Atlantica Applies Permits for Spain BESS-Hybrid CSP

Jul 13, 2026 12:34 PM ET
  • Atlantica Sustainable Infrastructure launched Spain BOE permitting to add two 50-MW BESS batteries to its Extremadura CSP plants, hybridizing solar generation with stored power through formal administrative review.

Atlantica Sustainable Infrastructure has applied in Spain to build two 50-MW battery energy storage systems (BESS) at its concentrated solar power (CSP) plants in Extremadura. The company’s plan would hybridize storage with the existing solar assets, with the permitting process initiated through a notice published in Spain’s Official State Gazette (BOE).

The filings seek authorization to add the batteries at the facilities, aiming to complement generation with stored electricity. The BOE publication signals the start of formal administrative steps for the project, though no final approvals, schedules, or capacity expansion details were provided in the excerpt.

What do Atlantica’s BOE filings reveal about its 100-MW CSP battery expansion in Extremadura?

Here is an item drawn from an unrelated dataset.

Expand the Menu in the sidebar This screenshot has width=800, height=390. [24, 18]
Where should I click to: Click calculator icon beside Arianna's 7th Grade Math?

  • Atlantica’s BOE notice indicates the company is pursuing an administrative pathway to increase the flexibility and dispatchability of its Extremadura CSP assets by coupling a battery system with existing solar generation.
  • By filing for two separate 50-MW installations, the documents suggest the expansion is being structured as discrete projects (rather than a single consolidated site), which can affect how permitting, grid studies, and local infrastructure requirements are assessed.
  • The BOE process reflects that the battery additions are tied to specific generating facilities in Extremadura, implying the storage is intended to operate in coordinated hybrid mode with those CSP plants instead of being standalone generation.
  • The filings reveal that Atlantica is seeking formal permission at the project level—meaning regulators must validate siting, technical integration, safety requirements, and impacts associated with storage equipment and its connection to the electricity system.
  • The notice-launching step in the BOE implies the proposal entered a formal review stage where stakeholder input, technical scrutiny, and grid/interface considerations are typically addressed before any construction authorization is granted.
  • The fact that capacity is described as 50 MW per project (totaling 100 MW) confirms the scale of the planned storage expansion and signals that Atlantica’s objective is to add meaningful system capacity alongside CSP output.
  • The BOE filings’ focus on authorization to “add” batteries points to an incremental upgrade model—augmenting existing solar assets rather than replacing them—likely aimed at improving energy shifting, peak support, and revenue potential.
  • The BOE publication itself does not, by definition, provide final investment or build timing; it instead documents that the administrative process has started, meaning the 100-MW expansion remains subject to subsequent regulatory outcomes.
  • Overall, the filings highlight that Atlantica’s Extremadura battery plan is designed to be regulator-reviewed as part of the CSP-plus-storage hybrid portfolio, with grid connection, permitting compliance, and safety/siting validation central to what regulators will examine next.